Text section =
+++++
BishopAccountability.org
Daughter's Statement Read at Trial of Man Charged with Killing Chatham Priest

By Peggy Wright
Daily Record
November 9, 2011

http://www.dailyrecord.com/article/20111109/NJNEWS/311090016/Daughter-s-statement-read-at-trial-of-man-charged-with-killing-Chatham-priest

Five hours before he admittedly stabbed the Rev. Edward Hinds to death in Chatham, church custodian Jose Feliciano looked woebegone, as though he "had the weight of the world on his shoulders," a trial witness testified Wednesday.

"He wasn't angry or in any homicidal rage, was he?" Morris County Prosecutor Robert A. Bianchi asked the witness, Robert Kajor, whose two children attended the St. Patrick Elementary School at the time Hinds was slain in 2009. Kajor replied no.

Kajor said that he and his wife, as parents of children at St. Patrick's, were required to volunteer. His task was an infrequent lunch duty, during which he helped children pour their milk and clean tables after their meals. He said he saw Feliciano, the janitor, on these occasions and always enjoyed conversing with the "upbeat, happy" man.

But on Oct. 22, 2009, Kajor said, Feliciano sat alone at a lunch table, looking "downtrodden and troubled." He spoke when Kajor initiated a conversation but kept his head down and only occasionally looked up.
+++++
Data section =
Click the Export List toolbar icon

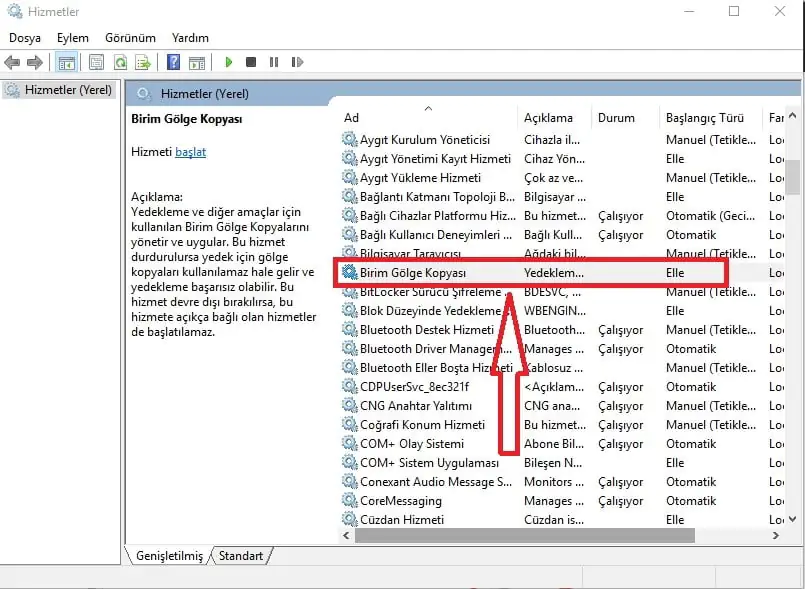(143, 62)
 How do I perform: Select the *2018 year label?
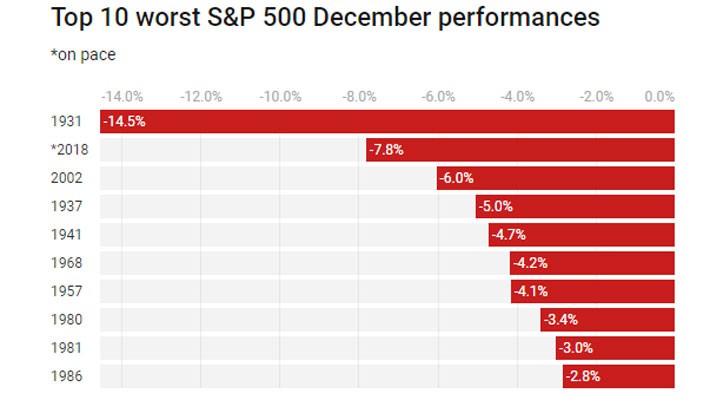67,150

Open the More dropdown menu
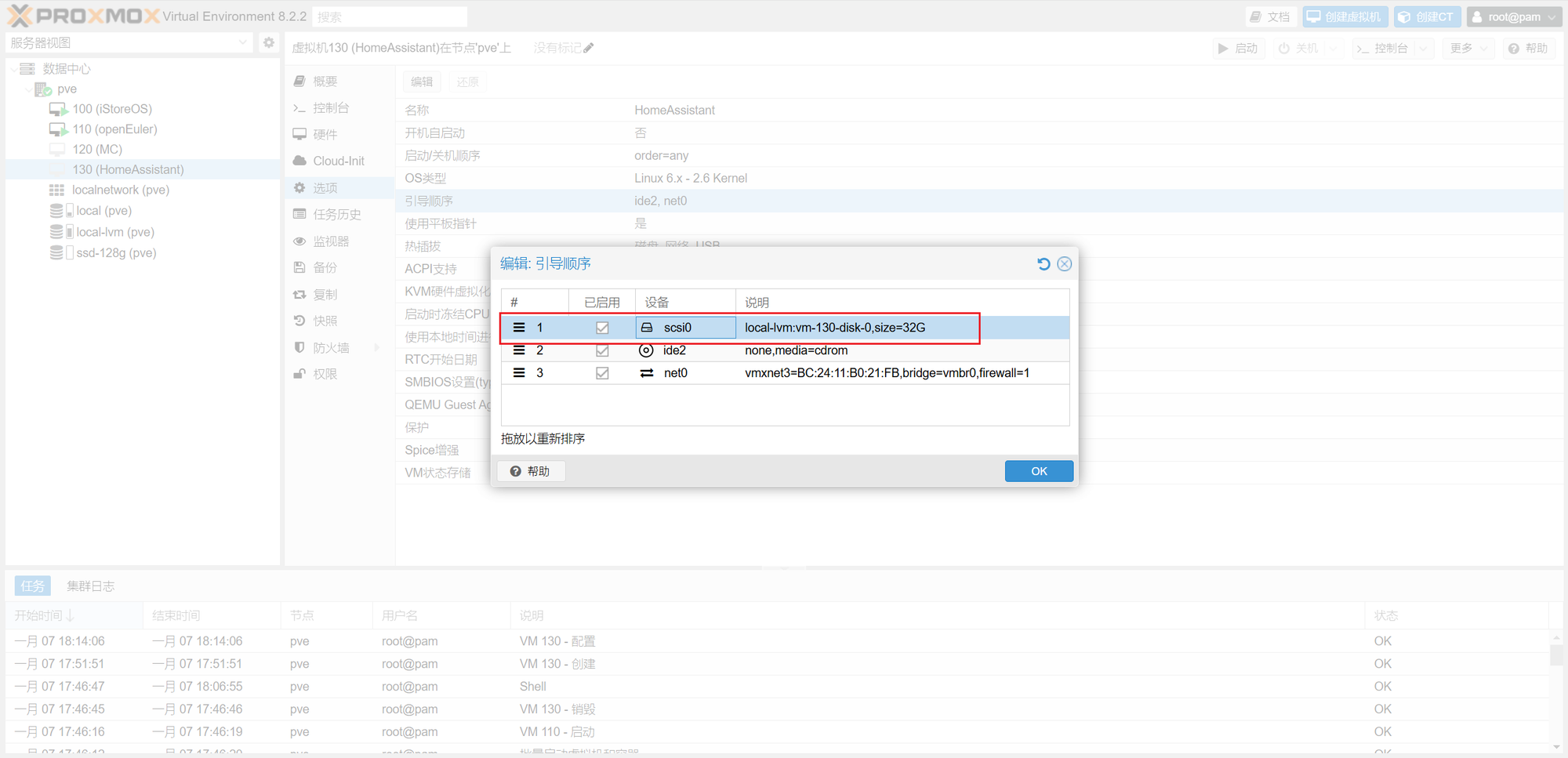[1467, 49]
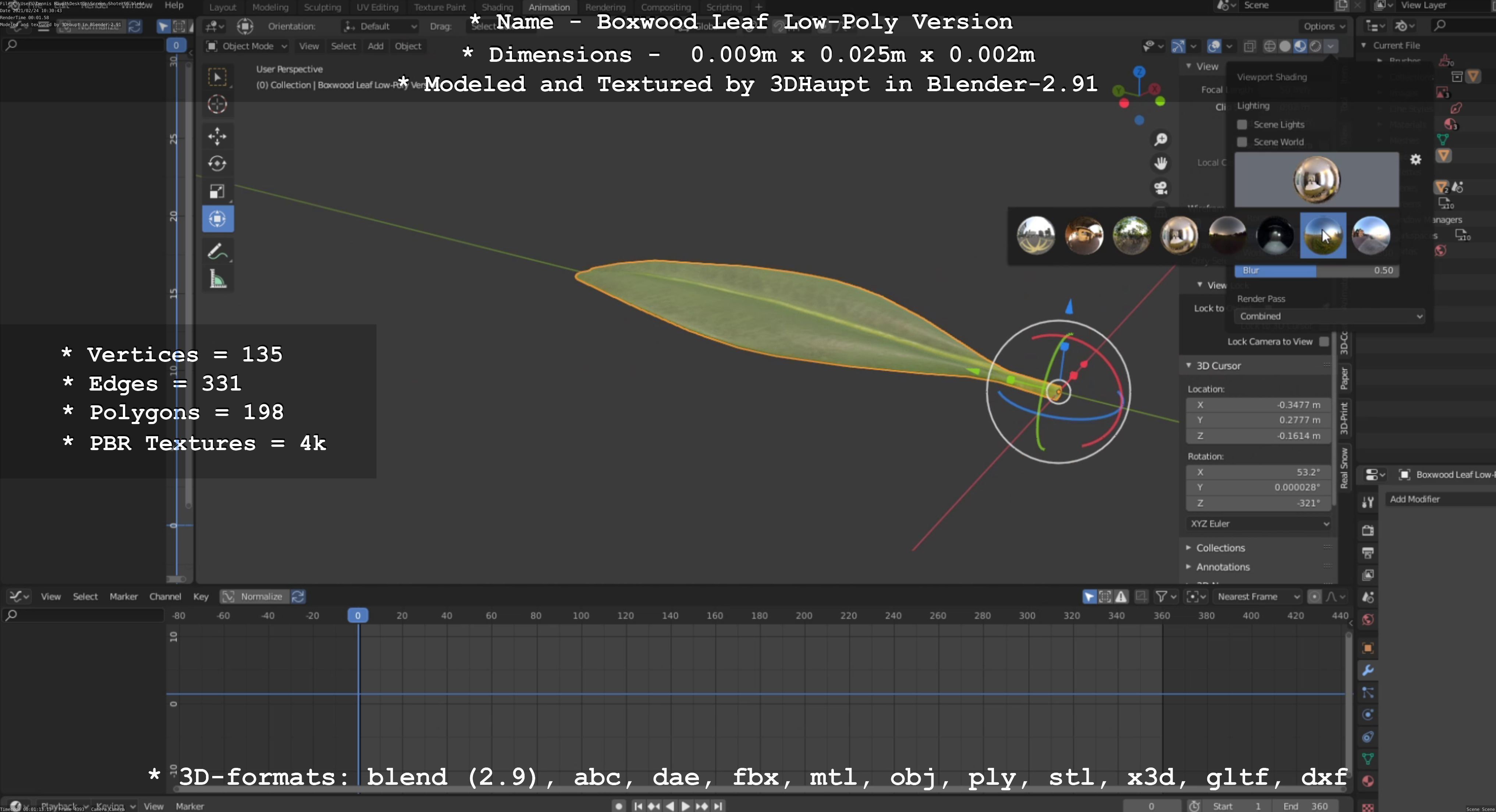The width and height of the screenshot is (1496, 812).
Task: Check Lock Camera to View
Action: click(x=1323, y=341)
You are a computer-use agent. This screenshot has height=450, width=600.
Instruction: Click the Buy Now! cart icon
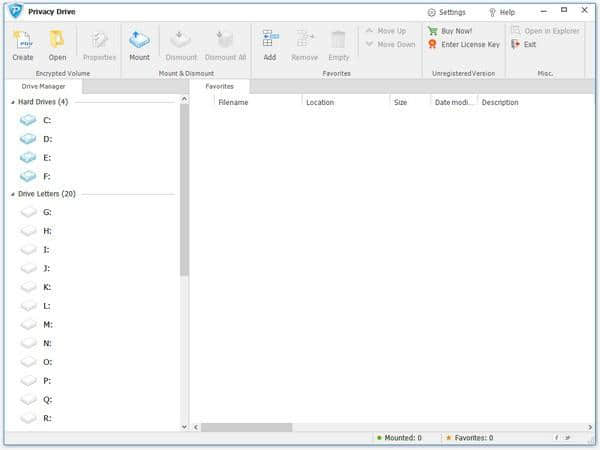coord(432,31)
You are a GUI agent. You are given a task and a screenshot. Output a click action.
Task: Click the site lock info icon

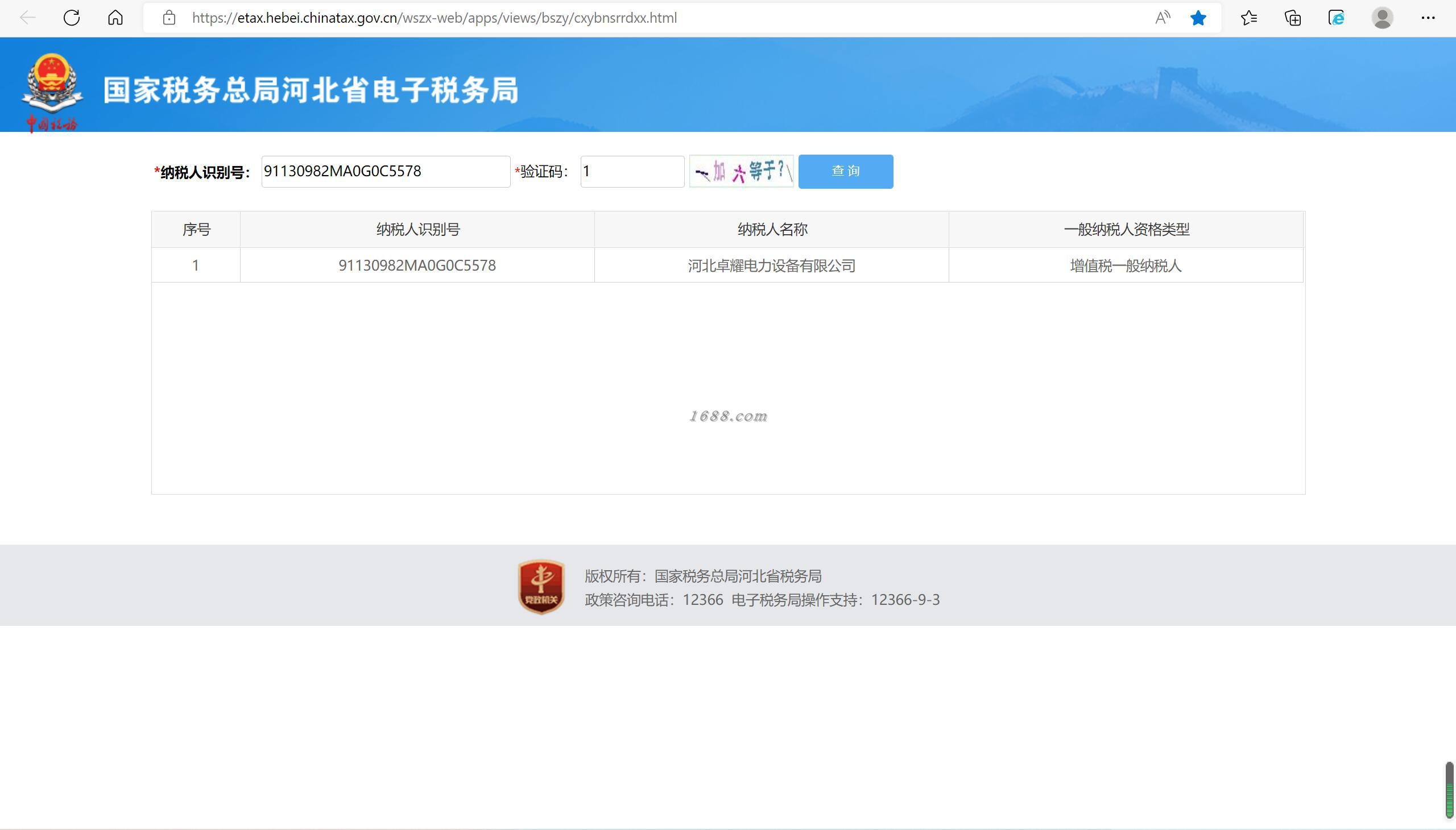pos(169,18)
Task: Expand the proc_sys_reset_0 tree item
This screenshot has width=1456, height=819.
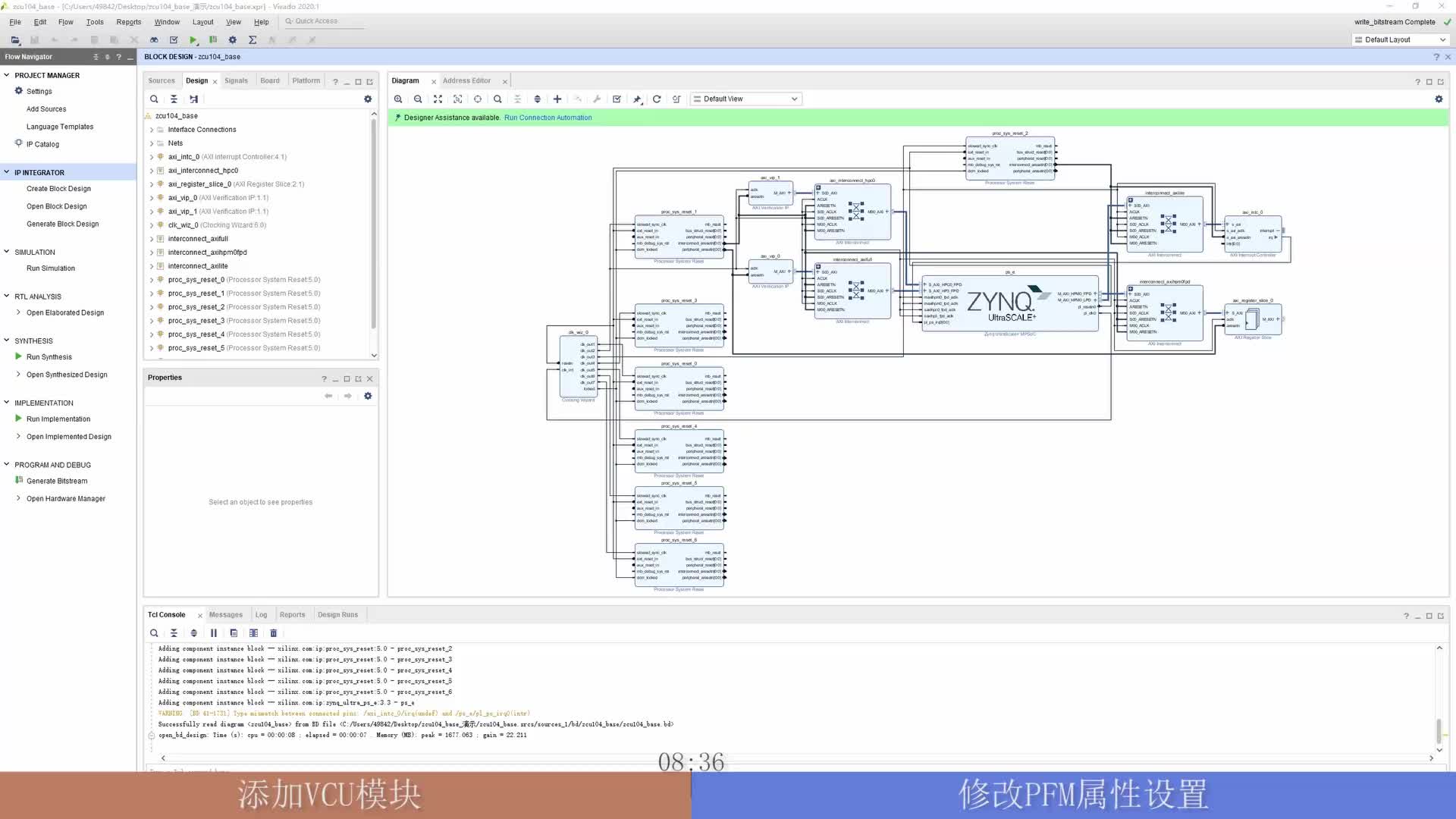Action: [x=152, y=279]
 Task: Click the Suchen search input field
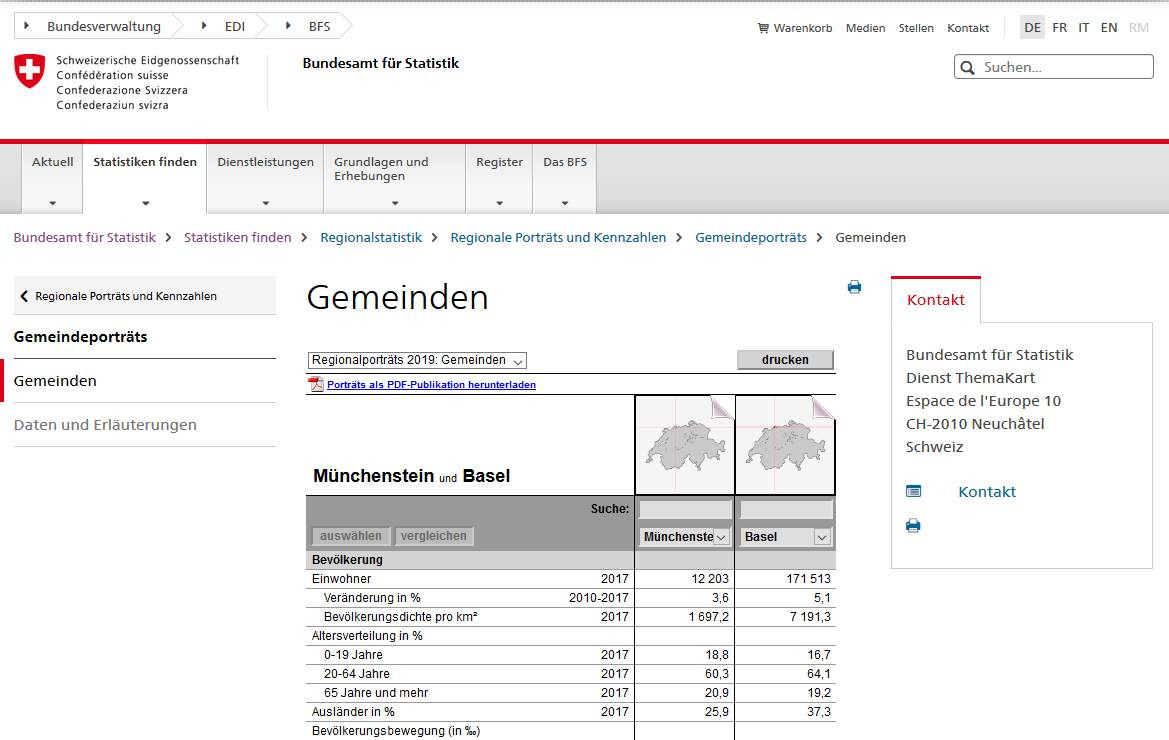1063,68
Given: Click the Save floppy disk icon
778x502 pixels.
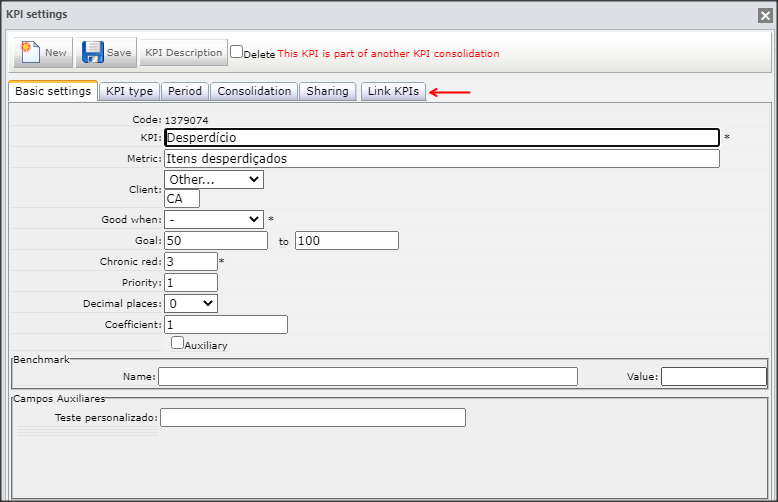Looking at the screenshot, I should tap(93, 52).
+++++
Problem details = Extend the news report on the trial of the man charged with killing the Chatham priest, picking up after its last sentence.

Solved problem =
"He looked like he had the weight of the world on his shoulders," Kajor said.

On Wednesday, Bianchi and defense lawyers for the 66-year-old defendant on trial in Morristown for murder also stipulated that certain statements that Feliciano's then-14-year-old daughter gave police in November 2009 about her father would be read to the jury. The stipulation spares the girl from having to confront her father in court.

The purpose of testimony about Feliciano's demeanor before and after the stabbing of Hinds between 5 and 5:30 p.m. on Oct. 22, 2009, was elicited by prosecutors to try to show that the custodian was not behaving in an angry or out-of-control manner. He has admitted killing the priest but claims he did so in "a homicidal rage" because the priest threatened to fire him unless he performed certain, as yet unspecified acts.

Daughter's view

Sitting in the witness chair, Bianchi read to the jury preselected portions of the girl's statement to detectives. She had stated that her father was late getting out of work on Oct. 22 and he asked her, unusually, to sit in the front seat of the family van alongside her mother, the driver, while he rested with a headache in a rear seat for the drive from Chatham to their home in Easton, Pa.

"He was kind of quiet," the girl told police, explaining that her father usually regaled her and her mother with jokes or stories about work on their ride home. The family's custom was to drive on weekdays from Pennsylvania to Morris County, where Feliciano's wife, Marisol, would leave her husband and daughter at the church, go to work herself and then pick them up at 5 p.m. The daughter was an eighth-grader at St. Patrick's in 2009.

The girl in her statement said that her father seemed "normal" at home after work, only quieter, but also unusually took the family dog for an evening walk in a playground across the street from their home. He carried a plastic bag with him, the girl stated. She said he perked up in the evening after taking a shower and walking the dog.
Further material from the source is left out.